OTW Signal, February 2022

Every month in OTW Signal we’ll take a look at stories that connect to the OTW’s mission and projects, including legal, technology, academic, fannish history, and preservation issues that are important for fandom, fan culture or transformative works.

In the News

OTW’s Legal Committee chair Betsy Rosenblatt was interviewed by Tech Crunch about Tumblr’s Post+ feature.

“People don’t get sued over fanfiction,” Rosenblatt says. “What happens instead is their fanworks get taken down under the Digital Millennium Copyright Act.”…Anyone whose work gets removed after a platform receives a DMCA takedown notification does have the option to fight back. They can send a counter-notification to the platform, making a case that the content does not constitute infringement. But,” Rosenblatt adds, “when you counter notify, you know that you’re sort of opening yourself up to a possible lawsuit.”

As Betsy notes in the conclusion, the issue of monetization isn’t just about whether commercializing fanfiction is legal. It’s also about preserving the nature of fandom communities. “I also think that there should be room in the world for doing things you love because you love them with other people. Making money from something even if it’s just on top of all that love changes it somehow.”

This aspect of fandom communities has been talked about in fan studies research (including at Transformative Works and Cultures) and has been written about by fans for many years. Some of these essays can be found through Fanlore.


In the meantime, some wikis which resided on Fandom (formerly Wikia) have suffered censorship since the company’s sale to new owners a year ago. While generally the loss of fanworks has been on the creative side (fanfiction, fanart, etc.) rather than the documentation side, the new purges remind fans that all fanwork can be at risk.

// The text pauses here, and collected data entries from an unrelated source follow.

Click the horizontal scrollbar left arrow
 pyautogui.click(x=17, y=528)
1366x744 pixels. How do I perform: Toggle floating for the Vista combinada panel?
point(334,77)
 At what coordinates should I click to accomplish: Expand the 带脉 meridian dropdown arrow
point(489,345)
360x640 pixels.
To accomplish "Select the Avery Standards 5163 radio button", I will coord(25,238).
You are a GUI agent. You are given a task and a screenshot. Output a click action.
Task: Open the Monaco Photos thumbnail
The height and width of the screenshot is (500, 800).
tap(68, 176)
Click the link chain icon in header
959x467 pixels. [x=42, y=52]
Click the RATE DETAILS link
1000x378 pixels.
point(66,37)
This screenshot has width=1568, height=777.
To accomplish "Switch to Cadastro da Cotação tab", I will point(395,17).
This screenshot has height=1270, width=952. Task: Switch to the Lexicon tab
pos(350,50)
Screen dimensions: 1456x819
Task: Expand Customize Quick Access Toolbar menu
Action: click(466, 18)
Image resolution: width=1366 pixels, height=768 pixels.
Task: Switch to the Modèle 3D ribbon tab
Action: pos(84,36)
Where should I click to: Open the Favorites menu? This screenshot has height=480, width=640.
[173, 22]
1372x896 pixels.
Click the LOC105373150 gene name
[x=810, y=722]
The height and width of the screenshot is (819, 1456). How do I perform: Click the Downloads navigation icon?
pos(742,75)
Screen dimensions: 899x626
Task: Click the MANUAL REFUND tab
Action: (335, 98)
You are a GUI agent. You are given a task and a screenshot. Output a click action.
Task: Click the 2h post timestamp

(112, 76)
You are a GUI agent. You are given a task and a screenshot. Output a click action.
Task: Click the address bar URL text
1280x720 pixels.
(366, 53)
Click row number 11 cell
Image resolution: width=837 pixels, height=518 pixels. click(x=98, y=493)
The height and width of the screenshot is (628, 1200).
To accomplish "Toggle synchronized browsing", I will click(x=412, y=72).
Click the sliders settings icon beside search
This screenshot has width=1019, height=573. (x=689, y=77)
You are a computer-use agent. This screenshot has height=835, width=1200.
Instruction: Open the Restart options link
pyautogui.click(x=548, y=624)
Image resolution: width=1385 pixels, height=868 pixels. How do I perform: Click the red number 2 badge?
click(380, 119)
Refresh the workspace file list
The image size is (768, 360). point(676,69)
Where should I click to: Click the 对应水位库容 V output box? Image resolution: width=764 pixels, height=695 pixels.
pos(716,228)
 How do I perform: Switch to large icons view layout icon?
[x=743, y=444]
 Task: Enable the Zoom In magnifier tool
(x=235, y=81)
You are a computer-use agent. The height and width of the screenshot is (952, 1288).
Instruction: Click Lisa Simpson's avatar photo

Indeed, wikis serve as the backbones of many fandoms, an ideal place to delve deeper into details or refresh oneself on the lore of a favorite series. MGE Wiki moderator and contributor Timjer expressed concerns about potential chilling effects on fan communities.

“Wikis are supposed to be repositories of information first and foremost,” he told Kotaku. “If Fandom staff starts cherry-picking which information is acceptable and which isn’t, then quite frankly we’re going down a dangerous path.”

Comments to the article on Kotaku mentioned how these problems accompany the shift of fan groups centralizing on major platforms as opposed to the days when they maintained their own sites. However independent sites have also been lost online for different reasons (which is why the OTW’s Open Doors project exists!) The OTW’s own wiki project, Fanlore, keeps a record of censorship and purges which have led to fandom migration, and quite a few fans took note of earlier losses as this latest news came out.

OTW Tips

Do you know of a fanfiction community or archive which is in danger of becoming inaccessible? Our Open Doors project welcomes all archives that are in need of a new home, but we need to be put in touch with the site owners. If you’d like to contact Open Doors directly about a specific archive you’re concerned about, please use their contact form. If the archive seems to fall into our remit, they’ll try to contact the mods with an offer to help.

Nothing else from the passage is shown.